In reality, they are just really good at reading people, and self-help books, and know what to say to each person in their life to hook them in.
Do not be fooled. Remember, this is not your normal run-of-the-mill client who has a few issues and needs some insight and practical solutions in order to change aspects of their life and relationships. This is not a person who has a couple minor or even major transgressions or “bad choices” in their life – this is a person who has a long-standing PATTERN of lying, manipulation and deceit.
I am a person who tends to believe that people can change. However, a person has to truly want it and these folks will not change unless or until they are willing to give up their manipulations, either because they are exhausted or it finally blows up in their face.
That said, I haven’t seen anyone who is a pathological liar and manipulator be willing to give up their tactics – it’s just not as compelling as the power they get through gas-lighting and usually, they’ll just move on to a new location to find fresh people to energetically feed on. While it may seem callous or short-sighted of me to say so (and I hope I’m wrong here) I haven’t seen evidence of reformation or healing with these folks – if anything, they simply take the insights they learned through therapy and other self-help books and use it to hide their manipulations from themselves and others even more deviously.
If you think you may be under the manipulator’s spell, here are a couple suggestions:
First, start listening with your intuition, not your mind.

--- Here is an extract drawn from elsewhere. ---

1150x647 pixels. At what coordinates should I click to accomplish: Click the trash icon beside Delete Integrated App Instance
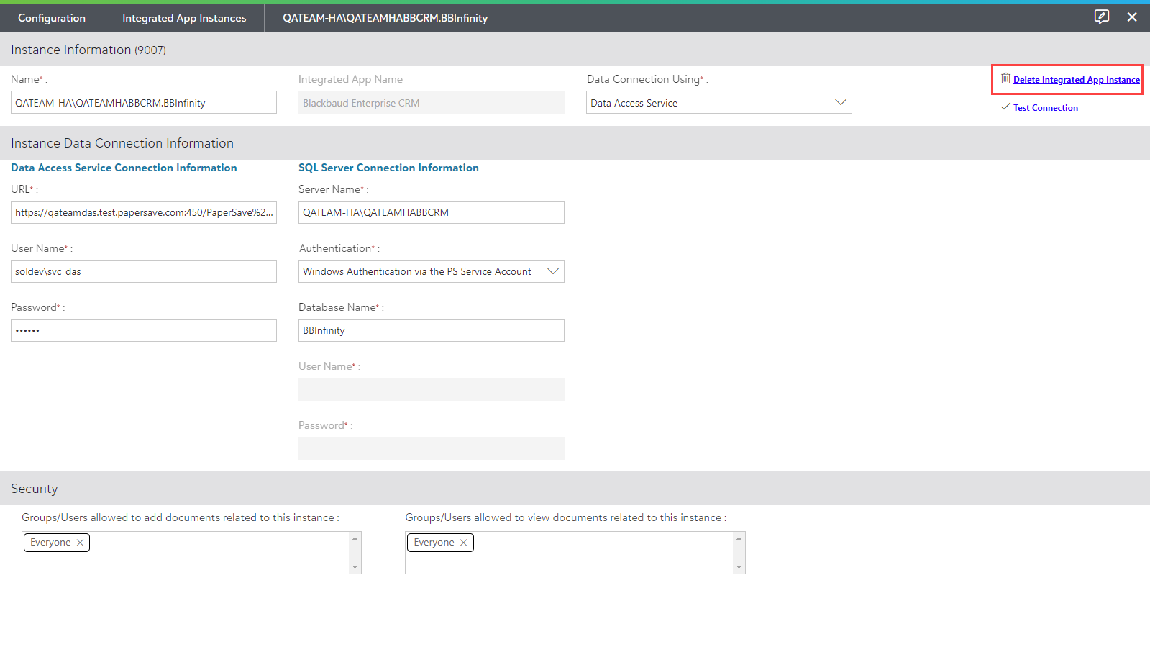click(1005, 78)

Your intuition will never lie – but the manipulator can make your mind believe all kinds of things, and they do.
Your mind – fed by the manipulator’s stories – can, and will, override your intuitive knowing. Set the intention to see what is really going on and start to notice when you catch them in a lie or exaggeration. Trust your spidey-sense and when things don’t look, smell, sound, or feel right – trust it!
Secondly, pay attention to what his or her “tell” is.
Some “tells” I’ve seen:
- Speaking in absolutes: “I always, I never, the truth of the matter is…”
- They use the word “truth” emphatically and entirely too much. Truth – real Truth – speaks for itself and does not need to be called such over and over again.
- They say things that sound good on the paper, but they are not energetically connected to it so there is a dissociative effect – almost like they are in a trance when they speak, which can put others in a trance as well.
- They say things in public that you think to yourself “that’s not true at all” or “that’s not at all how it happened, I was there and saw for myself.”
- They tell you plausible yet dramatic, stories about others – even people you may know well – to get you to believe that the other person is untrustworthy or doing something egregious (likely it is something they themselves have done or are doing and projecting it onto others), while simultaneously pointing out how great you are and that you are the only one they can trust or the only one who understands them. You may tilt your head at these stories, thinking: “Really? That person said that or did that? Hmm.”
- They cry or otherwise show some emotion that evokes sympathy to make themselves out to be the victim when in reality they are the ones who did the behaviors that led to the situation(s) they now find themselves in.
- When you ask them a direct question and ask for the truth, they lie right to your face – even when the evidence – public evidence – does not support their story.
The manipulative person leaves clues all over the place, because while they are weaving a web of manipulation around you and others, they are also weaving it around themselves, and no one can keep all those lies straight!
Only the Truth will set you, and ultimately them – if they ever choose to come clean – free.